Soybean seed isoflavones were extracted and characterized following the protocol from Zhang et al. (2007). Briefly, seeds were ground into powder, which was then sifted through a 40-mesh screen. Degreasing was performed with petroleum ether at 65°C for 2 h, and then samples were dried at 37°C to constant weight. Furthermore, 250 mg of skimmed powder was dissolved in 10 mL of 80% methanol at room temperature for 2 h, and the mixture was subsequently distilled at 80°C for 12 h. After centrifugation at 12,000 rpm for 15 min, 1 mL of the supernatant solution was filtered into a separate HPLC vial for isoflavones determination. The standard solutions of six major isoflavone components (daidzin, glycitin, genistin, daidzein, glycitein, and genistein) with purity over 98% (Sigma-Aldrich, USA) were dissolved in 100 mg/L of methanol preparations to establish the calibration curves. Employing high-performance liquid chromatography (HPLC, Shimadzu, Kyoto Prefecture, Japan), isoflavone components in seeds were identified and quantified according to the retention times and peak areas of six standard isoflavone solutions. The sum of the contents of these six major components represented the total isoflavone contents. All samples were analyzed in triplicate.

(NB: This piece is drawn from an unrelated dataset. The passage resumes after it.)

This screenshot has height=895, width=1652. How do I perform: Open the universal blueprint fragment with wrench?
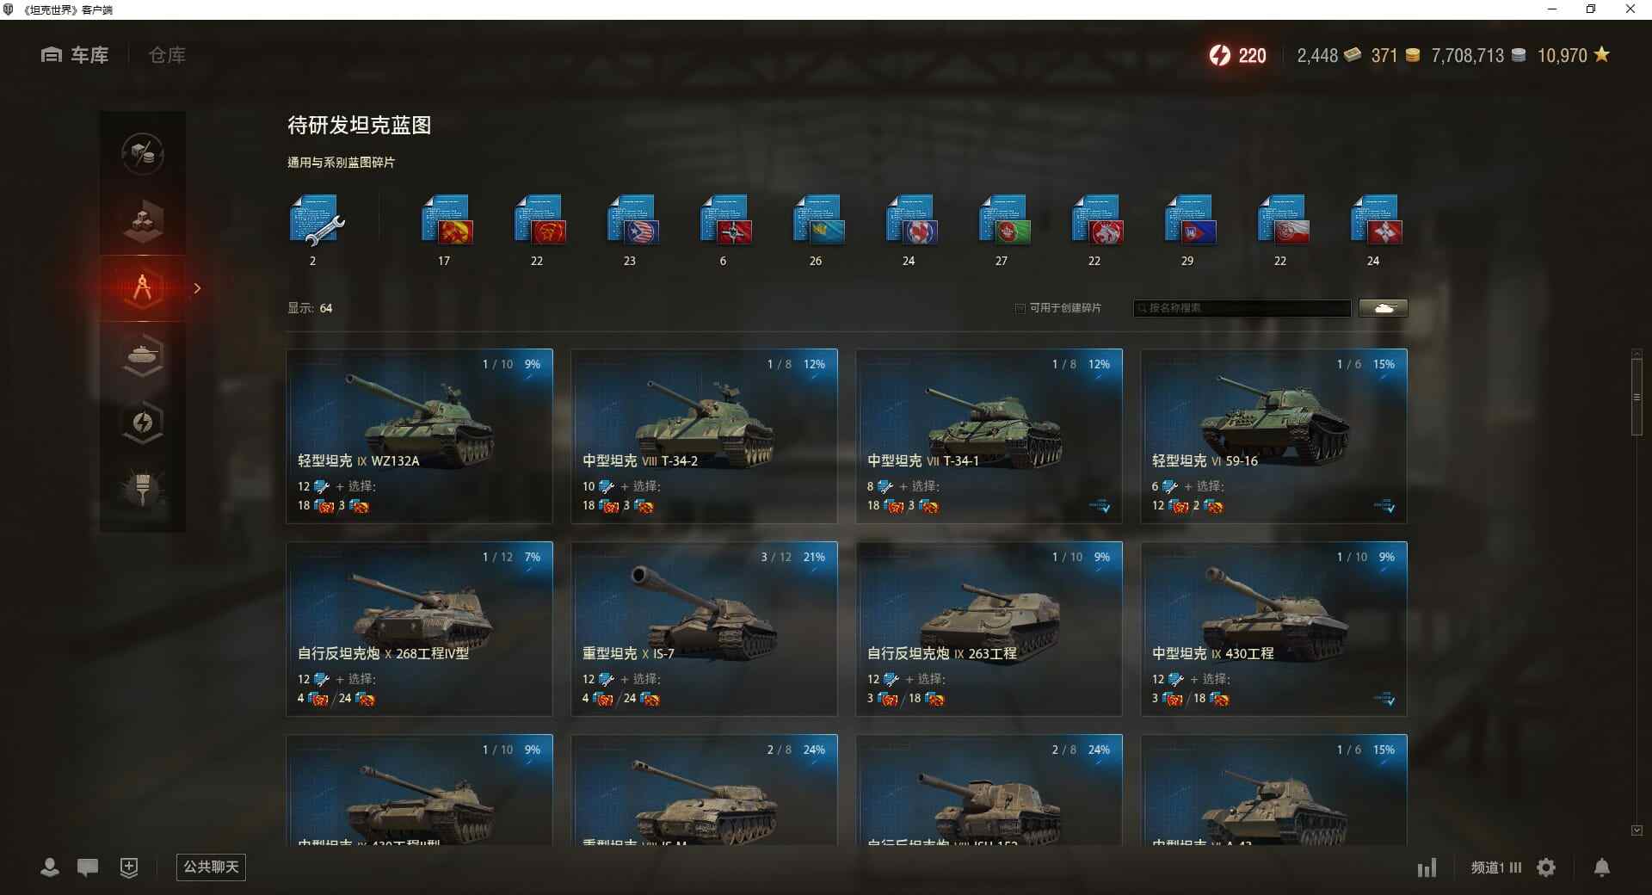point(316,221)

Soybean cyst nematode populations of races 1, 2, 3, and 5 were propagated in a controlled climate room under non-sterile conditions on susceptible SCN plants to rear sufficient numbers of eggs. The fully developed brown cysts from the roots were harvested and prepared for inoculation. For environmentally controlled resistance bioassays, only the accessions that harbored the resistant alleles were evaluated for their resistance to SCN following a well-established greenhouse bioassay at the Henan Academy of Agricultural Sciences. Five plants were tested for each line, indicator lines of the Riggs model, including Pickett, Peking, PI 88788, and PI 90763 (Riggs and Schmitt, 1988), and the susceptible check (Lee 68) were arranged. Seedlings that had germinated after 3 days at 25°C were transplanted into disposable plastic cups and filled with sterile soil that was sterilized at 150°C for 1.5 h. Furthermore, 3 or 4 days after transplantation (one seedling/cup), the eggs of races 1, 2, 3, or 5 were inoculated on the roots. Approximately 2,500 fresh eggs were inoculated on each plant using a peristaltic pump. The experiments were maintained at 28°C/25°C (day/night) and watered daily. At 25–30 days post-inoculation, the cysts were collected by carefully washing the roots of each plant and imaged using a fluorescence-based imaging system developed by the Soybean Research Group of Henan Academy of Agricultural Sciences. The cysts were then counted, and the FI was calculated using the percentage of the mean number of cysts per plant of each line relative to the mean number of cysts per plant of the susceptible control line ‘Lee’ to evaluate the resistance level to SCN.